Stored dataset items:
## START

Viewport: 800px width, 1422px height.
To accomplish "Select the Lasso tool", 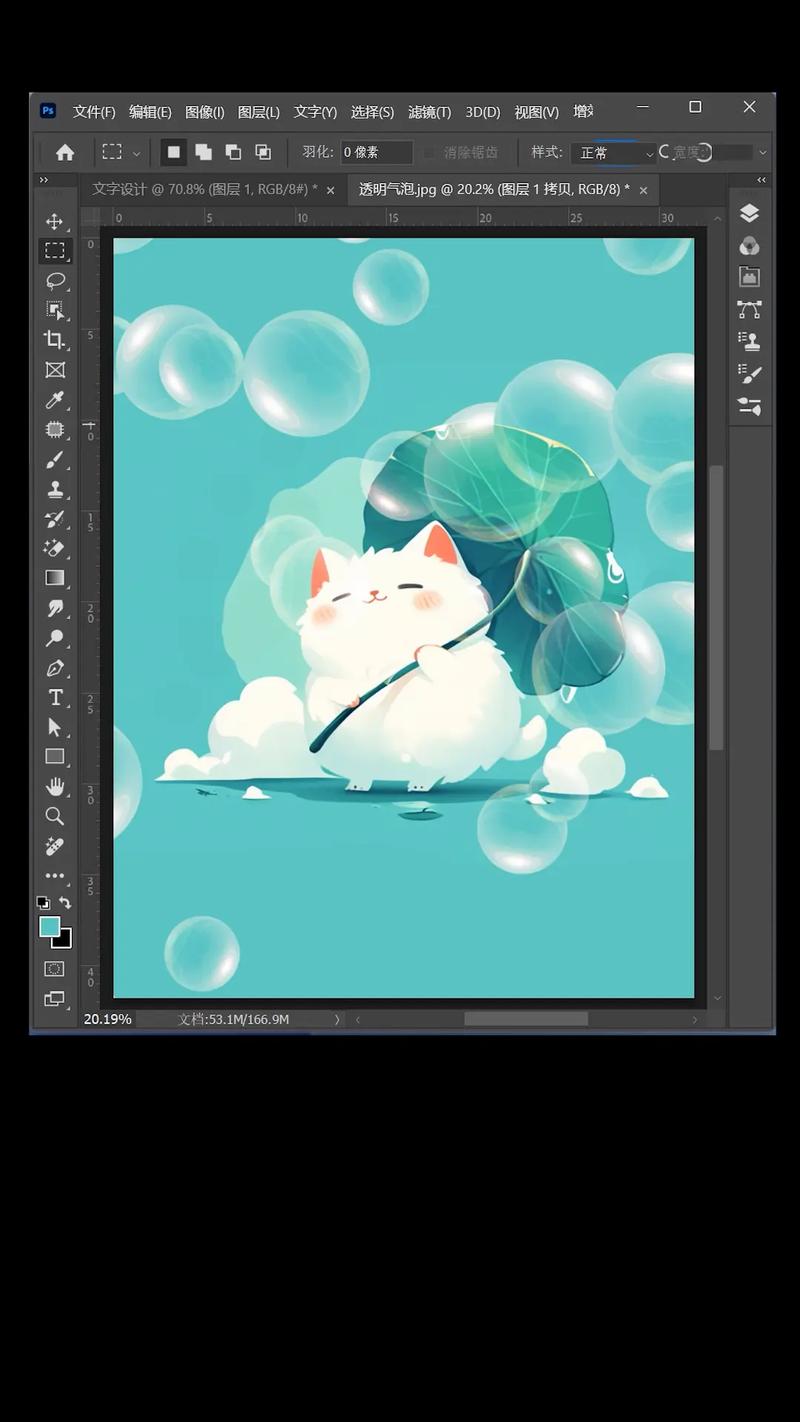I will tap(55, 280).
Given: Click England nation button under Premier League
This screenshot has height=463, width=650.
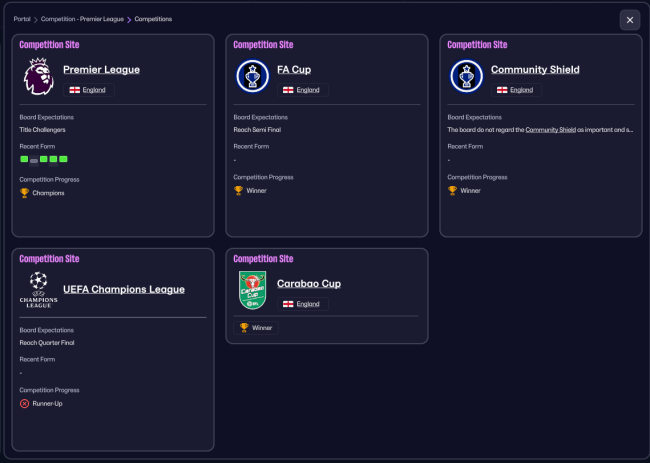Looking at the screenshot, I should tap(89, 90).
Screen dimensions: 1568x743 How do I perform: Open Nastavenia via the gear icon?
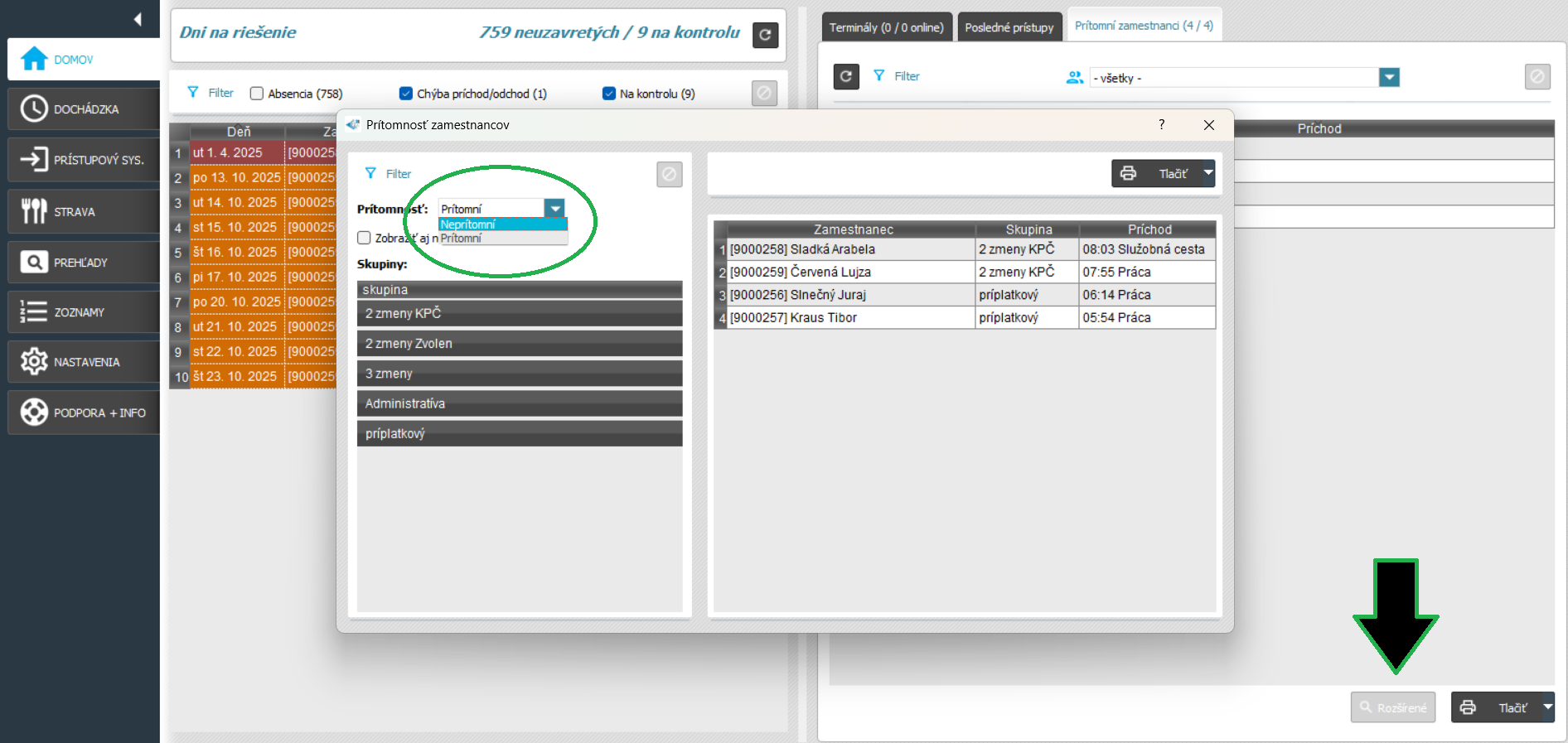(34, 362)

## END

Can you output the entries word for word, starting at the line that contains "Given: Click England" and ending at the last line of the entries, with the pictures left out?

Given: Click England nation button under Premier League
This screenshot has height=463, width=650.
Looking at the screenshot, I should tap(89, 90).
Screen dimensions: 1568x743 How do I perform: Open Nastavenia via the gear icon?
(34, 362)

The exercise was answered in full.